Incidentally, the tax plans that the Republican candidates for president have advanced are ethically troubling. All but one of these plans calls for cutting tax rates on the highest earning Americans, expecting that this will generate economic benefits for all Americans. That expectation, known as supply side economics and practiced by both Reagan and George W. Bush, reduced federal tax revenues, resulted in larger federal deficits, and expanded economic inequality. No reason exists to think that future tax cuts will achieve a different result. (This reminds me of the popular definition of stupid, i.e., repeating an action while expecting a different result.) The exception to my generalization about GOP tax plans is Donald Trump's plan. I like very little about the idea of a Trump presidency, but do agree with Trump that the wealthy should pay a higher percentage of their income in taxes than the middle-class or poor pay.

Monday, September 7, 2015

New museum of the Bible - who cares?

The founder of the privately held company, Hobby Lobby, is once again in the news. As you may recall, Hobby Lobby entrepreneur Steve Green, previously protested against having to provide full healthcare benefits (e.g., contraception) to his employees. Now, Green has funded a new Museum of the Bible, set to open in a location near the US Capitol.

Who cares?

Unsurprisingly, a sizable number of people object for various reasons. First, some people object because the museum's proximity to the Capitol suggests an inappropriate mixing of religion and politics. I reply: What's new about this? Furthermore, I'm strongly support the presence of religion in the public square. Religious groups and perspectives, like other groups and perspectives, have a right to participate in public discourse.

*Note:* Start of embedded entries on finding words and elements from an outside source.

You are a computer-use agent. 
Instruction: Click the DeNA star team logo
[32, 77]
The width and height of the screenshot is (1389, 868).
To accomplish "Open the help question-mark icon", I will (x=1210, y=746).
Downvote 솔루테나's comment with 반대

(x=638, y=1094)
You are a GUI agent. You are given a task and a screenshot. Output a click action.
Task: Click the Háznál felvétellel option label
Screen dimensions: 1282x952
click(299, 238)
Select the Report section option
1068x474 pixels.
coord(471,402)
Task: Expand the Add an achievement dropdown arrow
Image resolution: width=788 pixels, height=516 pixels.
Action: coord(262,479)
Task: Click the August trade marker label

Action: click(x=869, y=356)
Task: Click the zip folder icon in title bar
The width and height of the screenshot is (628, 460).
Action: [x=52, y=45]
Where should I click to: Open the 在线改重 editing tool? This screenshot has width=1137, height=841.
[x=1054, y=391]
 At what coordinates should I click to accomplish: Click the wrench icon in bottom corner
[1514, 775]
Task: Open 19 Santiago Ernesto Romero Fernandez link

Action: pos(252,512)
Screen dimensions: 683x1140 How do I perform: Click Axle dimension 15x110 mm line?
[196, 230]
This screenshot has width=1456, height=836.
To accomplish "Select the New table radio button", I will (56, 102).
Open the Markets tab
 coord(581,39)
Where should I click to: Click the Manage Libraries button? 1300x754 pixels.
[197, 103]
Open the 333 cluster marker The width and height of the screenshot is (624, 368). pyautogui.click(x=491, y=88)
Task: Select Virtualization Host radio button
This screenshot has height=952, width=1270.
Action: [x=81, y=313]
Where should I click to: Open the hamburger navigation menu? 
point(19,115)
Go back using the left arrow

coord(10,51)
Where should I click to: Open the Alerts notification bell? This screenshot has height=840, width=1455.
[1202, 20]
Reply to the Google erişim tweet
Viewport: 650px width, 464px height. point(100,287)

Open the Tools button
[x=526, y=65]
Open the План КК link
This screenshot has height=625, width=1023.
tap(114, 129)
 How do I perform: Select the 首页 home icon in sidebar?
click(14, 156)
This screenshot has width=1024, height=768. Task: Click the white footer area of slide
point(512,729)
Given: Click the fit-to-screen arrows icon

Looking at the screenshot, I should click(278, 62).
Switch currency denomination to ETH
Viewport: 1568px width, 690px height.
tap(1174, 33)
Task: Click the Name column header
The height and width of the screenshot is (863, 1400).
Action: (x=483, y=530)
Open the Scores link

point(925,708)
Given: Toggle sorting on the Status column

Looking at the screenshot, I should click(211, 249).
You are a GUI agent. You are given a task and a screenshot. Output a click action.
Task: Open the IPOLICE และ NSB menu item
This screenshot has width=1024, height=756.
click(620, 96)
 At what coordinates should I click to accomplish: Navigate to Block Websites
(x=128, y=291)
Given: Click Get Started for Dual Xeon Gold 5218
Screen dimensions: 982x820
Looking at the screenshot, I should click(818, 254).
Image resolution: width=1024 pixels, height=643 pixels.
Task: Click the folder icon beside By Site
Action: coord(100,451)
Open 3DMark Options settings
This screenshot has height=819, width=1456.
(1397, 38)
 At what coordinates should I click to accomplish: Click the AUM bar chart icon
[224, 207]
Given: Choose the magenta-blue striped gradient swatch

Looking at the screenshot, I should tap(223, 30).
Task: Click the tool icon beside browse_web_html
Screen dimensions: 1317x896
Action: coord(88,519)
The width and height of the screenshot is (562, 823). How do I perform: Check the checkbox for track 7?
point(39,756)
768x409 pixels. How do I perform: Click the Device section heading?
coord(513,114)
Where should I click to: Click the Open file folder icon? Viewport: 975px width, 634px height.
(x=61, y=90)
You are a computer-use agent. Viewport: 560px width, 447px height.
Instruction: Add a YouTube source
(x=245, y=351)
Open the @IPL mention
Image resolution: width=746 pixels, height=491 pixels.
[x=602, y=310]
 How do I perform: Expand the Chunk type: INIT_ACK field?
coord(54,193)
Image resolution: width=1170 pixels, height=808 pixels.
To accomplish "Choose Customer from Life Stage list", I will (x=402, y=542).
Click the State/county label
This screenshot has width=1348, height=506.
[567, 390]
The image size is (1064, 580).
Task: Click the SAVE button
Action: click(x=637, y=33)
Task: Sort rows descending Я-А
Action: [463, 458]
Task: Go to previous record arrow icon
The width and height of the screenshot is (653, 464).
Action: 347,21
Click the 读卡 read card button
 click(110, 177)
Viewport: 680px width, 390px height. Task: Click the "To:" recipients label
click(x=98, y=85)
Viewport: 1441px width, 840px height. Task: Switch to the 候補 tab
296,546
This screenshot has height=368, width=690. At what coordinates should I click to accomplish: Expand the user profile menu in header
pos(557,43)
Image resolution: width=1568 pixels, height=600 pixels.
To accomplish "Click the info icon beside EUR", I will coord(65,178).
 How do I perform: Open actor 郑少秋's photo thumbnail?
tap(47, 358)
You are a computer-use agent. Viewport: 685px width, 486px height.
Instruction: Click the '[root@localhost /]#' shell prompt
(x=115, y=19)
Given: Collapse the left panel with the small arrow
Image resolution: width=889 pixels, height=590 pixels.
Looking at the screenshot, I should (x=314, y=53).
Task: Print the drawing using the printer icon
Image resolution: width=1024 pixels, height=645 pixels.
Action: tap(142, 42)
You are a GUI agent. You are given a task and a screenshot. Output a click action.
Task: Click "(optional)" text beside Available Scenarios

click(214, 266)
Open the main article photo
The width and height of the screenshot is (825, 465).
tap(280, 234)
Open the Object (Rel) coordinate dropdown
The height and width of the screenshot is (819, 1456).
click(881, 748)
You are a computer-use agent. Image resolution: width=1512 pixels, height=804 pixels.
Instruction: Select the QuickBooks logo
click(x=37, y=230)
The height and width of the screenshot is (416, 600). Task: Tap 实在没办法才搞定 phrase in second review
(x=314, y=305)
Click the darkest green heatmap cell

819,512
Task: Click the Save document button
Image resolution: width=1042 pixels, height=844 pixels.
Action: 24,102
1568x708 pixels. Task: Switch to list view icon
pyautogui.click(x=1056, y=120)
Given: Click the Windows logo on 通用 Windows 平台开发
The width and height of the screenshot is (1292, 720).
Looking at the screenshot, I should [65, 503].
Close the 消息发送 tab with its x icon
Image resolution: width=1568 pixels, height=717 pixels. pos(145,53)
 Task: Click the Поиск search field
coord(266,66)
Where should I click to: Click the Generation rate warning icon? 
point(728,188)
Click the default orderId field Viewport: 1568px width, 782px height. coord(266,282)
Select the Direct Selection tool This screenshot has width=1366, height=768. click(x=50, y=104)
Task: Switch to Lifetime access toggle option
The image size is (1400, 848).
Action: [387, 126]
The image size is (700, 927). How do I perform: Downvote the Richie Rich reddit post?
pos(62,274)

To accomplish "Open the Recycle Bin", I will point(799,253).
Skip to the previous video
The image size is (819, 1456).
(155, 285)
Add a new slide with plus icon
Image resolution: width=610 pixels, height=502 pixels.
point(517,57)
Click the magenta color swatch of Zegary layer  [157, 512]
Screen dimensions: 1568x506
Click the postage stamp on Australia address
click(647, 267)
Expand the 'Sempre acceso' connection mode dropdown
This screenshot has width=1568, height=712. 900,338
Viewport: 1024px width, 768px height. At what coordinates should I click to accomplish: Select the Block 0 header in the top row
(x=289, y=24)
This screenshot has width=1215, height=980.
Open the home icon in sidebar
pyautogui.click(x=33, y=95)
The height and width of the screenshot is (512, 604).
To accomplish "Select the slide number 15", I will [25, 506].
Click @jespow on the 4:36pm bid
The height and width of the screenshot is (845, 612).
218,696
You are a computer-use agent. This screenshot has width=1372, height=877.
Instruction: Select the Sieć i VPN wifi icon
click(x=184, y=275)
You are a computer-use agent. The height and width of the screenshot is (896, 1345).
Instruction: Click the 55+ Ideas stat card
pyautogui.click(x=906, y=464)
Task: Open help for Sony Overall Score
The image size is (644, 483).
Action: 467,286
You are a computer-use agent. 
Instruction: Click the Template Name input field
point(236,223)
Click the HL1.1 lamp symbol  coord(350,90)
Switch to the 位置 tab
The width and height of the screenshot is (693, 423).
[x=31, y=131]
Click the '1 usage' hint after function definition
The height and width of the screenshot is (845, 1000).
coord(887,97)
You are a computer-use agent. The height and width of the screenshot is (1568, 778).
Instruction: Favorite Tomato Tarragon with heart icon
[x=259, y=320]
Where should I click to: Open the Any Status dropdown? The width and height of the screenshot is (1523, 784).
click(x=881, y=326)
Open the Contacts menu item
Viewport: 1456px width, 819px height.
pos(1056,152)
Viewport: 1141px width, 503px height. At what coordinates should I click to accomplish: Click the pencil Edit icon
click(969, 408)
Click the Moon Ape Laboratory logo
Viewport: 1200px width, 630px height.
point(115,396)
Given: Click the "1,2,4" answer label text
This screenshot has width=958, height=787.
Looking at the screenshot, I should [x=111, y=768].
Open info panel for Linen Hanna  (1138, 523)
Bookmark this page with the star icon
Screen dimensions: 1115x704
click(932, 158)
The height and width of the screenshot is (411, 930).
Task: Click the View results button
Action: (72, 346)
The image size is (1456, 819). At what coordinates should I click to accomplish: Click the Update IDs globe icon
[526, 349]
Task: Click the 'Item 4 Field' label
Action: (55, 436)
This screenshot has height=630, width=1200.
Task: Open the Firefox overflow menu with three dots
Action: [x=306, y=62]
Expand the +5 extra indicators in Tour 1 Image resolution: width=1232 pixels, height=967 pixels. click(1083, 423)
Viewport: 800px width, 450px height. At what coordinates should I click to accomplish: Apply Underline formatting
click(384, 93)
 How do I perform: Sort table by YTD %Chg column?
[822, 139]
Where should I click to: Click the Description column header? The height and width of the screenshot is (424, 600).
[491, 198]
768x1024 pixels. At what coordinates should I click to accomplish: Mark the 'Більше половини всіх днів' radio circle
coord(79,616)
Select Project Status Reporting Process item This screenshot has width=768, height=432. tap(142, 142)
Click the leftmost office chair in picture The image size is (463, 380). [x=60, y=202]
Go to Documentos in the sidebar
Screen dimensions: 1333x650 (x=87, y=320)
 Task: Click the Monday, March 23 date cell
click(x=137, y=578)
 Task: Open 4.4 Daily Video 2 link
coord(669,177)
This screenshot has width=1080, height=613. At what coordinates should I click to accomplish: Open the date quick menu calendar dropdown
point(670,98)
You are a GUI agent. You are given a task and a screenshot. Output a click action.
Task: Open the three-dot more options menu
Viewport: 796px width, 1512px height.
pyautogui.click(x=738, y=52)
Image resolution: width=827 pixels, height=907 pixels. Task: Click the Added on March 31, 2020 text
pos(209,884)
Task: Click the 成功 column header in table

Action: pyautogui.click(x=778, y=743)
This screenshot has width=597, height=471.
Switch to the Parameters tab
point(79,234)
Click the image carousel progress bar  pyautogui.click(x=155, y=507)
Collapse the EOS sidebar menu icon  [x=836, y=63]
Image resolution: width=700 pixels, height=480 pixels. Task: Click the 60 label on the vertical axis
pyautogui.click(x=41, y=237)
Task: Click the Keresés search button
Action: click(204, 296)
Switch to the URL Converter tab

Second, some people object because the museum may become an effective means of evangelical propaganda (aka evangelism). I reply (with a yawn): Anyone gullible enough to find an assortment of artifacts related to the Bible sufficiently persuasive to commit to evangelical Christianity would probably have the same commitment at the next convenient opportunity. As I have repeatedly contended in Ethical Musings' posts, the Bible is at best understood as a window or source of metaphors about life's deepest mystery and not a sourcebook of propositional truth.


What I find disturbing about this controversy is the lack of Christian concern that the money used to fund the Museum of the Bible is being used unethically. Jesus did not build any museums. Instead, he fed the hungry, gave water to the thirsty, stood firm against the forces of oppression, called for people to live justly, and worked for peace. The national mall does not need another museum; instead, the nation needs people who live more justly and love more fully.

Thursday, September 3, 2015

Bible and culture

Dennis Eric Nineham was a British theologian and academic, who served as Warden of Keble College, Oxford, from 1969 to 1979, as teaching theology at the universities of London, Cambridge, and Bristol. I have frequently consulted his commentary on Mark's gospel. Recently, I came across this statement from him that explains why contemporary people find traditional Christian doctrine incomprehensible and why Christianity requires constant reinterpretation:
... people of different periods and cultures differ very widely; in some cases so widely that accounts of the nature and relations of God, men and the world put forward in one culture may be unacceptable, as they stand, in a different culture ... a situation of this sort has arisen ... at about the end of the eighteenth century a cultural revolution of such proportions broke out that it separates our age sharply from all ages that went before. (The Use and Abuse of the Bible, 1976)

In a cosmos characterized by constant change, presuming that humans alone remain unchanging makes no sense. Consequently, imagining that human thoughts about the cosmos, its nature, and its creator should be fixed also makes no sense.

The mystery of the cosmos is one into which each human is privileged to live. Theology, at its very best, is an individual endeavor in which a person attempts to express in words how she or he seeks to make that mystery intelligible. Thus, theology is inescapable and few endeavors are more challenging, exasperating, potentially rewarding than theology.


What is your description – in words, images, or sounds – of that mystery?